The relevant code is defined in MediaApiDataLoader
function located in
data_loaders.py:
class MediaApiDataLoader(torch.utils.data.DataLoader):
def __init__(self, dataset, sampler, batch_size, num_workers, pin_memory=True, pin_memory_device=None, is_training=False):
# setting parameters here, code removed for clarity
from resnet_media_pipe import ResnetMediaPipe
pipeline = ResnetMediaPipe(is_training=is_training, root=root, batch_size=batch_size,
shuffle=self.shuffle, drop_last=False, queue_depth=queue_depth,
num_instances=num_instances, instance_id=instance_id, device=device_string)

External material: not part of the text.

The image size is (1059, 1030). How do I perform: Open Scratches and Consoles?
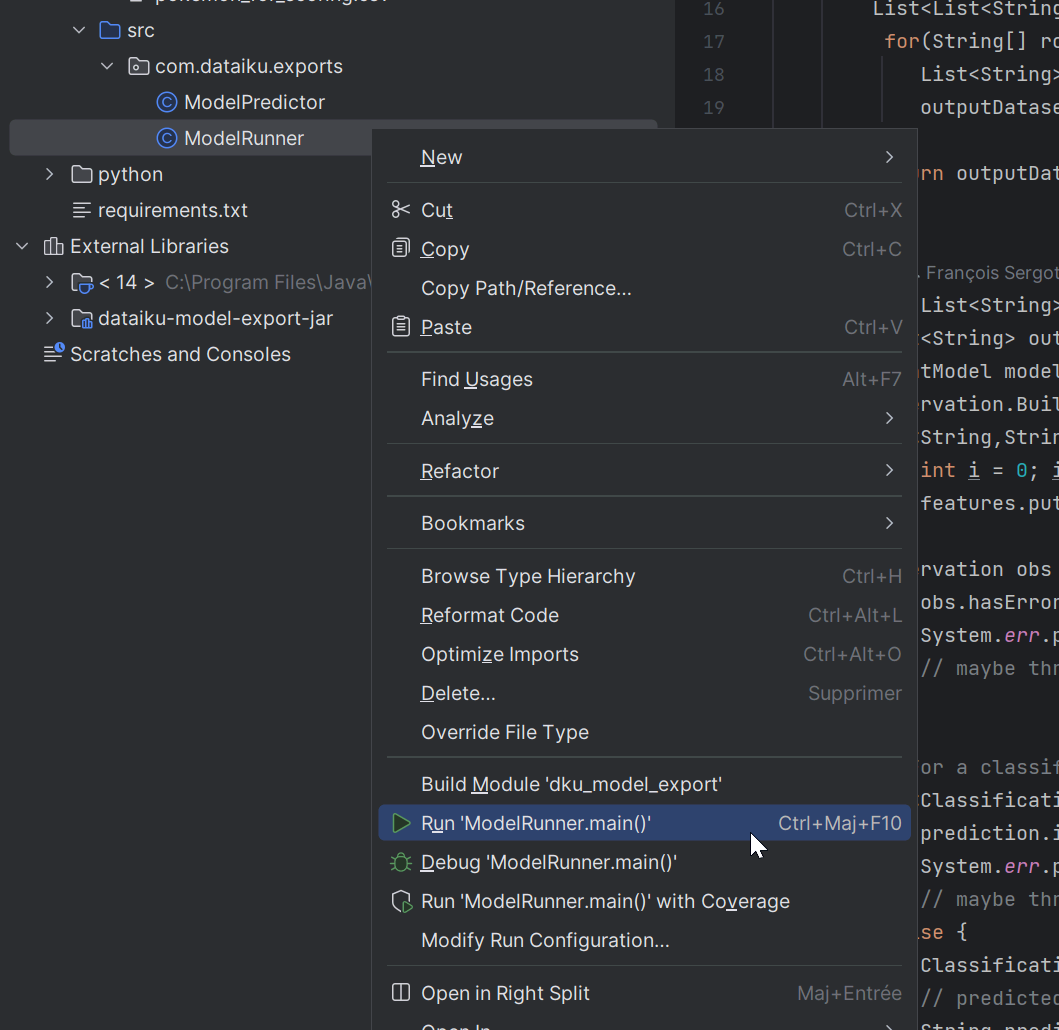point(180,354)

from habana_frameworks.mediapipe.plugins.iterator_pytorch import HPUResnetPytorchIterator
self.iterator = HPUResnetPytorchIterator(mediapipe=pipeline)
print("Running with Media API DataLoader")

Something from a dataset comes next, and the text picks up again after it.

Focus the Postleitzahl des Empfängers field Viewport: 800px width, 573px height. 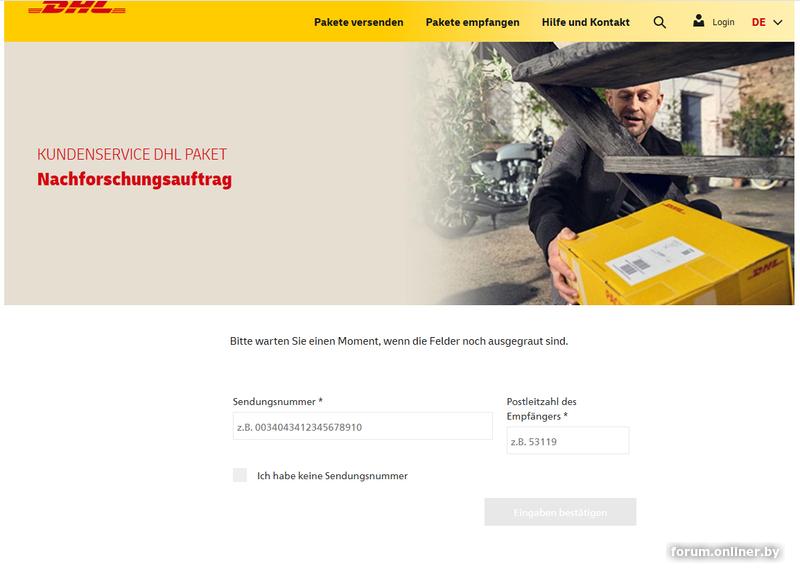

Selecting a DataLoader for PyTorch ResNet¶
In Intel Gaudi’s PyTorch ResNet, three dataloaders are implemented in the model:
MediaApiDataLoader
Native PyTorch DataLoader
Habana Dataloader
Note
Habana Dataloader
(AeonDataLoader) is a software acceleration dataloader used for first-gen Gaudi, where Media API acceleration is not available.
The PyTorch ResNet implementation of Aeon is covered in AeonDataLoader
in the data_loaders.py script.
The MediaApiDataLoader
can be used only if the following conditions are met:
The
habana_media_loader
package is installed.The workload is run on Gaudi 2. First-gen Gaudi does not support Media API.
The
--dl-worker-type
argument for the PyTorch ResNet script is set to “HABANA” (the default value).
These conditions are handled by the choose_data_loader
function in the
data_loaders.py file.
Choosing and creating a proper dataset is managed in build_data_loader
in the same file:
def build_data_loader(is_training, dl_worker_type, **kwargs):
data_loader_type = choose_data_loader(dl_worker_type)
use_fallback = False
try:
if data_loader_type == DataLoaderType.MediaAPI:
return MediaApiDataLoader(**kwargs, is_training=is_training)
elif data_loader_type == DataLoaderType.Aeon:
return AeonDataLoader(**kwargs)
except Exception as e:
if os.getenv('DATALOADER_FALLBACK_EN', "True") == "True":
print(f"Failed to initialize Habana Dataloader, error: {str(e)}\nRunning with PyTorch Dataloader")
return torch.utils.data.DataLoader(**kwargs)
else:
print(f"Habana dataloader configuration failed: {e}")
raise
if data_loader_type == DataLoaderType.Python:
return torch.utils.data.DataLoader(**kwargs)
else:
raise ValueError(f"Unknown data_loader_type {data_loader_type}")
If all conditions are met,
data_loader_type == DataLoaderType.MediaAPI
is obtained from data_loader_type
.
If any errors are encountered when building the MediaApiDataLoader
,
fallback to Habana Dataloader
or the native PyTorch DataLoader will be attempted.
Information about the failure and fallback will be added to output log.